The entries should each be set down again precisely.

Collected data
-- Opening Marker --

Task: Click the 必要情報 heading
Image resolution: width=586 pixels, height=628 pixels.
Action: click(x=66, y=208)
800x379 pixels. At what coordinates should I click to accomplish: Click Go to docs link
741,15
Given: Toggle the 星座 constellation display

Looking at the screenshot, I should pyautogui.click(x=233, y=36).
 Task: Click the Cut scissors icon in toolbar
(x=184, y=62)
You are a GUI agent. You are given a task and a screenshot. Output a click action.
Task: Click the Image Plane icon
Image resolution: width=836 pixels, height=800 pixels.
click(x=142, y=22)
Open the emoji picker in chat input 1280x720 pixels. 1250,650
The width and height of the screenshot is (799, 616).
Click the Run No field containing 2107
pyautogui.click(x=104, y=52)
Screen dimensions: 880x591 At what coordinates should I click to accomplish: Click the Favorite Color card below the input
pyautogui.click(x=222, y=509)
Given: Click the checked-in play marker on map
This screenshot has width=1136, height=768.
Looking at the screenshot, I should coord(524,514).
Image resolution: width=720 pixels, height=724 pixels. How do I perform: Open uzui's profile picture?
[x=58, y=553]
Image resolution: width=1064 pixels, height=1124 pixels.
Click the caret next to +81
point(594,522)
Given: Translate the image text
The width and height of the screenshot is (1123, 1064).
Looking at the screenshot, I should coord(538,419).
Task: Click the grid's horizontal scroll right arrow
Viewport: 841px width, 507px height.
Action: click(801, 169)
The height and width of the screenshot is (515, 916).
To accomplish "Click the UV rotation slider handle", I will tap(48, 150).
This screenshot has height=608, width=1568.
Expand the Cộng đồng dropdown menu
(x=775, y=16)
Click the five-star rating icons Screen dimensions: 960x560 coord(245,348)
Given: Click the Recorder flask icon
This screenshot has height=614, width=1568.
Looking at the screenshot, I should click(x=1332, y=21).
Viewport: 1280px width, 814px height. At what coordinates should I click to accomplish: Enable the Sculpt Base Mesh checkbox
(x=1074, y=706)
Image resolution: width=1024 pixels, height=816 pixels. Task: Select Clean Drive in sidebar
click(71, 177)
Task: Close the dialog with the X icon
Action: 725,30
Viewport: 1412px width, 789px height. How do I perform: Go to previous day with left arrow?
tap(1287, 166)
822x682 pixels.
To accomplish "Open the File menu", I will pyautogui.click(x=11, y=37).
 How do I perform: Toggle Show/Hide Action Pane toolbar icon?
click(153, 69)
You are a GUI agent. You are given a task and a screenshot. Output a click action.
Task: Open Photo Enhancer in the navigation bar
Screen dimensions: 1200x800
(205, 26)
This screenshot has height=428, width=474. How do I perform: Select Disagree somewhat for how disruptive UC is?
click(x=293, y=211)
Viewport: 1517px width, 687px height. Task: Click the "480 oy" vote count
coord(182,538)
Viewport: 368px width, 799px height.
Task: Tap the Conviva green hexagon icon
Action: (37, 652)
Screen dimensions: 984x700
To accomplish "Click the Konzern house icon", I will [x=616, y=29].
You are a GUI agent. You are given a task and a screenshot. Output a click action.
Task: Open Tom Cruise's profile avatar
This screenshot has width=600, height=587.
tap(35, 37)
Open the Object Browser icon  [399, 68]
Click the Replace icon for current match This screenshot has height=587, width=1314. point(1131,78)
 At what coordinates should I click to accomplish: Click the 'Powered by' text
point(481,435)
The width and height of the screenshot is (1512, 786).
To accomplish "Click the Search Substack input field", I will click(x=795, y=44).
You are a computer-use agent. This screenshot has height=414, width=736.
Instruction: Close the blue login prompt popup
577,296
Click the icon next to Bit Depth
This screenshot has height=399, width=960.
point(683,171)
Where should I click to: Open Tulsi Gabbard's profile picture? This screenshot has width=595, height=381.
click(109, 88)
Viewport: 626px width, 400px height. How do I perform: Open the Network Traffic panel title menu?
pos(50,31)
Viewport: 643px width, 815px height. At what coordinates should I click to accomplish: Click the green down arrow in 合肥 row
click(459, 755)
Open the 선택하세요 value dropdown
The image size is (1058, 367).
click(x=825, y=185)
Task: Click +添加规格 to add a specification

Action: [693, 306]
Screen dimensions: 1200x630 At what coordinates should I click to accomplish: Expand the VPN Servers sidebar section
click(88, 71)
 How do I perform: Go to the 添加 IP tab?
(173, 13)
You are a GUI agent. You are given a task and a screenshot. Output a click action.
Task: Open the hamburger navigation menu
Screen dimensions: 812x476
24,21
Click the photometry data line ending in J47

-- Closing Marker --

### WRITTEN SOLUTION
Task: Click the 必要情報 heading
Image resolution: width=586 pixels, height=628 pixels.
Action: click(x=66, y=208)
800x379 pixels. At what coordinates should I click to accomplish: Click Go to docs link
741,15
Given: Toggle the 星座 constellation display

Looking at the screenshot, I should pyautogui.click(x=233, y=36).
 Task: Click the Cut scissors icon in toolbar
(x=184, y=62)
You are a GUI agent. You are given a task and a screenshot. Output a click action.
Task: Click the Image Plane icon
Image resolution: width=836 pixels, height=800 pixels.
click(x=142, y=22)
Open the emoji picker in chat input 1280x720 pixels. 1250,650
The width and height of the screenshot is (799, 616).
Click the Run No field containing 2107
pyautogui.click(x=104, y=52)
Screen dimensions: 880x591 At what coordinates should I click to accomplish: Click the Favorite Color card below the input
pyautogui.click(x=222, y=509)
Given: Click the checked-in play marker on map
This screenshot has width=1136, height=768.
Looking at the screenshot, I should coord(524,514).
Image resolution: width=720 pixels, height=724 pixels. How do I perform: Open uzui's profile picture?
[x=58, y=553]
Image resolution: width=1064 pixels, height=1124 pixels.
Click the caret next to +81
point(594,522)
Given: Translate the image text
The width and height of the screenshot is (1123, 1064).
Looking at the screenshot, I should coord(538,419).
Task: Click the grid's horizontal scroll right arrow
Viewport: 841px width, 507px height.
Action: click(801, 169)
The height and width of the screenshot is (515, 916).
To accomplish "Click the UV rotation slider handle", I will tap(48, 150).
This screenshot has height=608, width=1568.
Expand the Cộng đồng dropdown menu
(x=775, y=16)
Click the five-star rating icons Screen dimensions: 960x560 coord(245,348)
Given: Click the Recorder flask icon
This screenshot has height=614, width=1568.
Looking at the screenshot, I should click(x=1332, y=21).
Viewport: 1280px width, 814px height. At what coordinates should I click to accomplish: Enable the Sculpt Base Mesh checkbox
(x=1074, y=706)
Image resolution: width=1024 pixels, height=816 pixels. Task: Select Clean Drive in sidebar
click(71, 177)
Task: Close the dialog with the X icon
Action: 725,30
Viewport: 1412px width, 789px height. How do I perform: Go to previous day with left arrow?
tap(1287, 166)
822x682 pixels.
To accomplish "Open the File menu", I will pyautogui.click(x=11, y=37).
 How do I perform: Toggle Show/Hide Action Pane toolbar icon?
click(153, 69)
You are a GUI agent. You are given a task and a screenshot. Output a click action.
Task: Open Photo Enhancer in the navigation bar
Screen dimensions: 1200x800
(205, 26)
This screenshot has height=428, width=474. How do I perform: Select Disagree somewhat for how disruptive UC is?
click(x=293, y=211)
Viewport: 1517px width, 687px height. Task: Click the "480 oy" vote count
coord(182,538)
Viewport: 368px width, 799px height.
Task: Tap the Conviva green hexagon icon
Action: (37, 652)
Screen dimensions: 984x700
To accomplish "Click the Konzern house icon", I will [x=616, y=29].
You are a GUI agent. You are given a task and a screenshot. Output a click action.
Task: Open Tom Cruise's profile avatar
This screenshot has width=600, height=587.
tap(35, 37)
Open the Object Browser icon  [399, 68]
Click the Replace icon for current match This screenshot has height=587, width=1314. point(1131,78)
 At what coordinates should I click to accomplish: Click the 'Powered by' text
point(481,435)
The width and height of the screenshot is (1512, 786).
To accomplish "Click the Search Substack input field", I will click(x=795, y=44).
You are a computer-use agent. This screenshot has height=414, width=736.
Instruction: Close the blue login prompt popup
577,296
Click the icon next to Bit Depth
This screenshot has height=399, width=960.
point(683,171)
Where should I click to: Open Tulsi Gabbard's profile picture? This screenshot has width=595, height=381.
click(109, 88)
Viewport: 626px width, 400px height. How do I perform: Open the Network Traffic panel title menu?
pos(50,31)
Viewport: 643px width, 815px height. At what coordinates should I click to accomplish: Click the green down arrow in 合肥 row
click(459, 755)
Open the 선택하세요 value dropdown
The image size is (1058, 367).
click(x=825, y=185)
Task: Click +添加规格 to add a specification

Action: [693, 306]
Screen dimensions: 1200x630 At what coordinates should I click to accomplish: Expand the VPN Servers sidebar section
click(88, 71)
 How do I perform: Go to the 添加 IP tab?
(173, 13)
You are a GUI agent. You are given a task and a screenshot. Output a click action.
Task: Open the hamburger navigation menu
Screen dimensions: 812x476
24,21
Click the photometry data line ending in J47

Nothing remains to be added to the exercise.